-- LISTED RECORDS follows --
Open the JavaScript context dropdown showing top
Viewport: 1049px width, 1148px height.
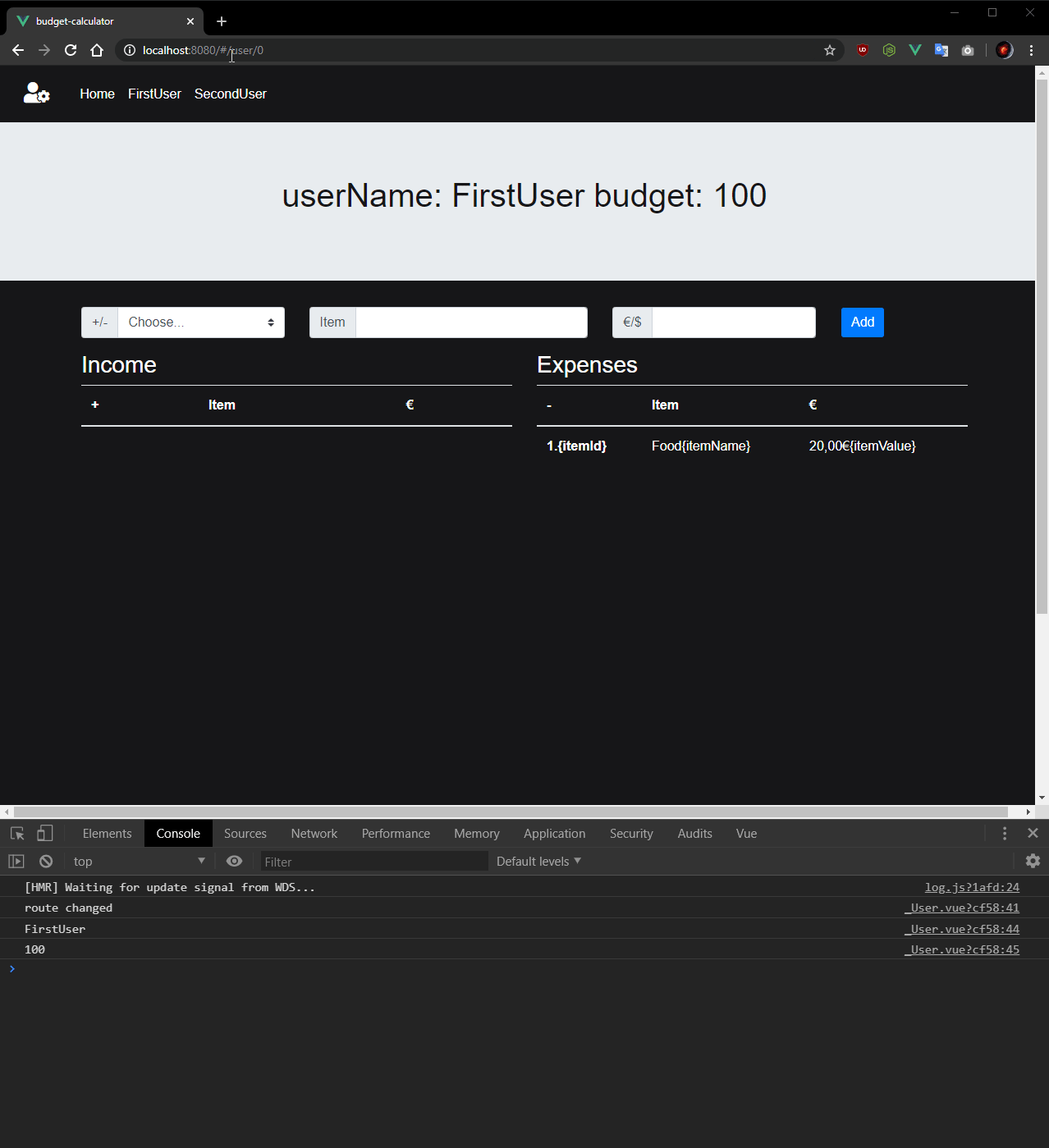138,861
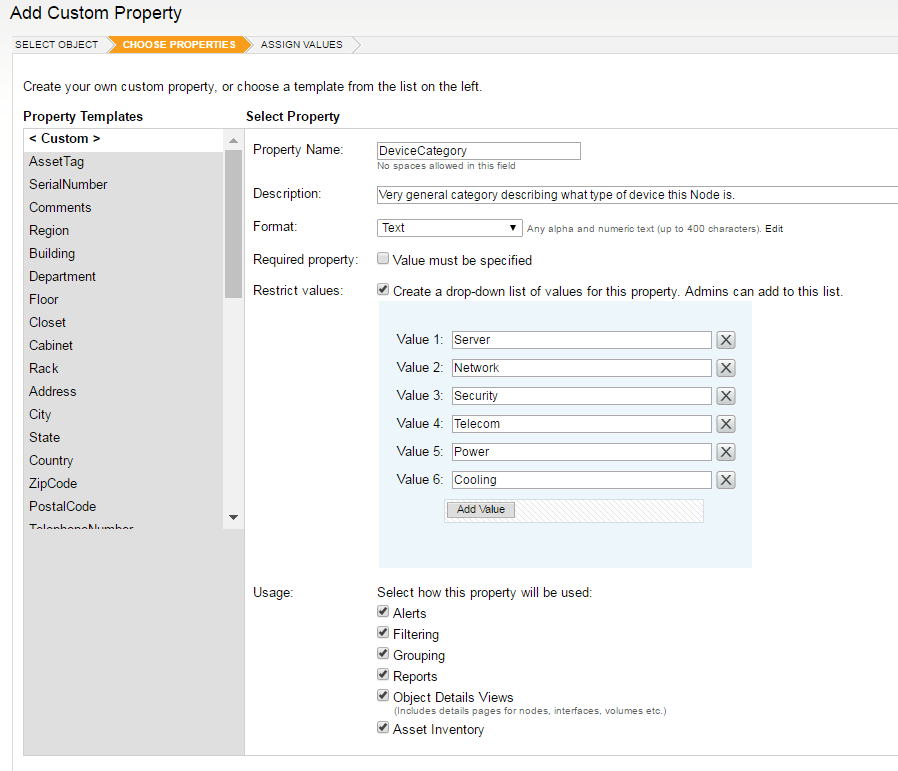898x771 pixels.
Task: Click the Add Value button
Action: pyautogui.click(x=480, y=509)
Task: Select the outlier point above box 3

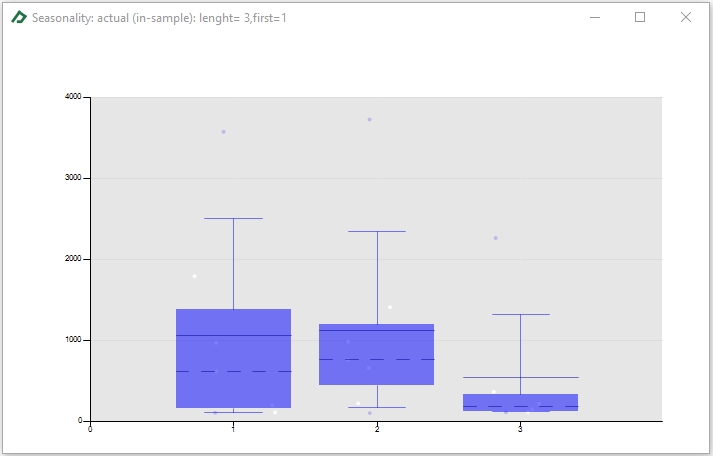Action: tap(496, 238)
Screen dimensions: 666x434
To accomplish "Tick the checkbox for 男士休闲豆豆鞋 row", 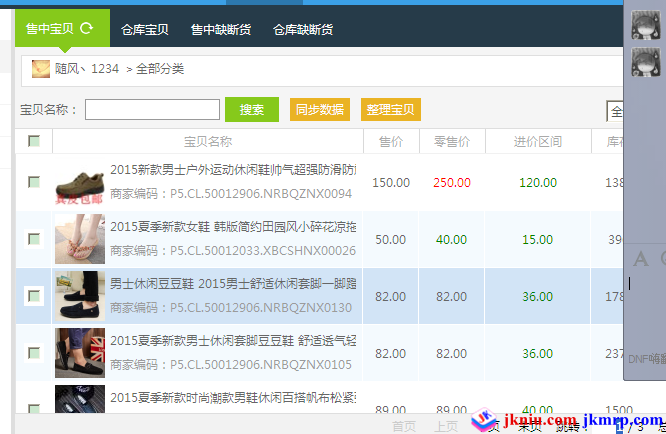I will [34, 296].

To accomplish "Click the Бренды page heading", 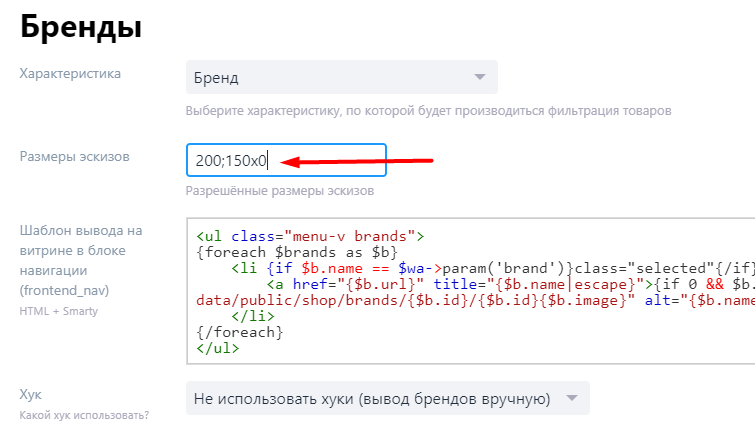I will tap(81, 27).
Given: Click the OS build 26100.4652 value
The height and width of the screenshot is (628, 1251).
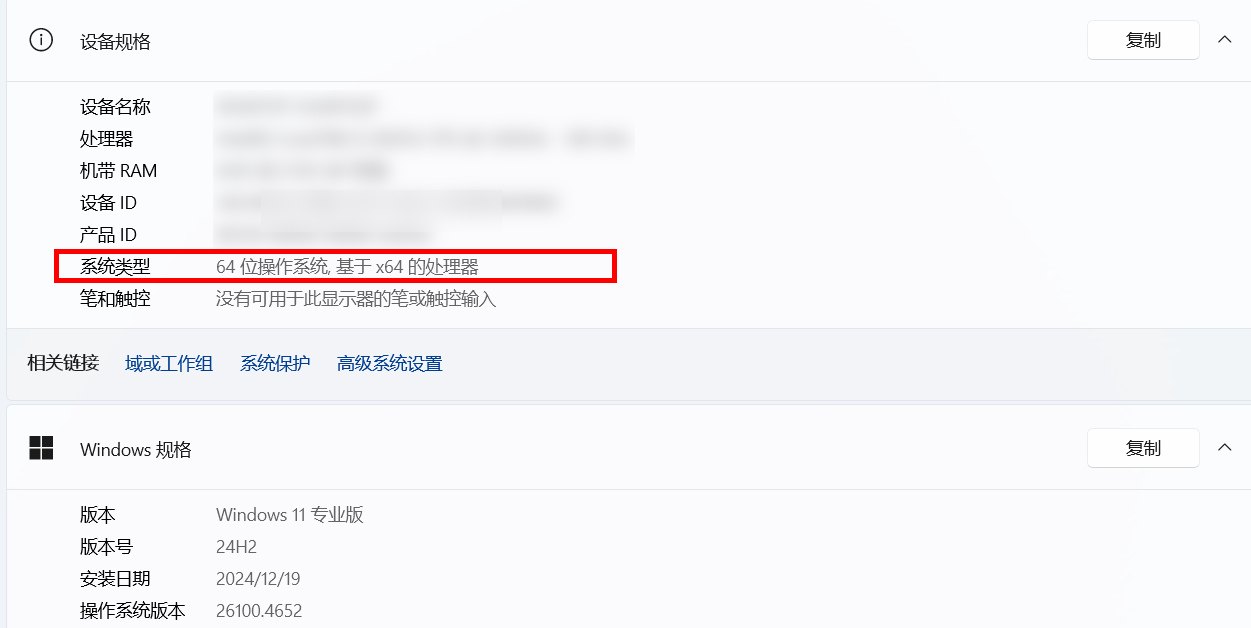Looking at the screenshot, I should [259, 611].
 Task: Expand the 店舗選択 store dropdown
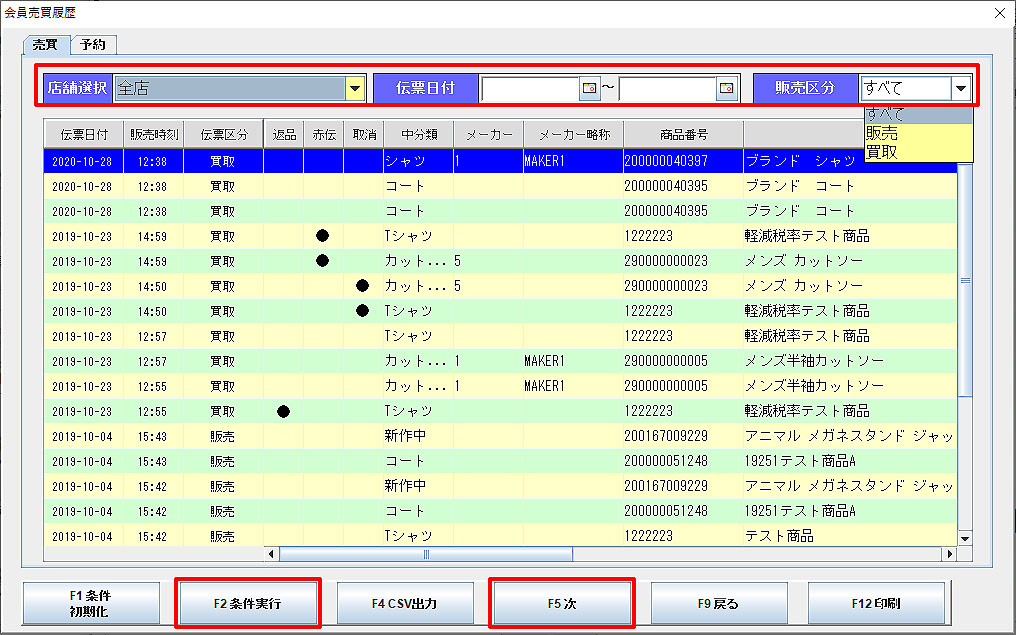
-- LISTED RECORDS concluded --
- [WORK REQUEST]:
The number of lines above containing the word "dropdown" is all that should be returned.

- [OUTPUT FOR THIS TASK]:
2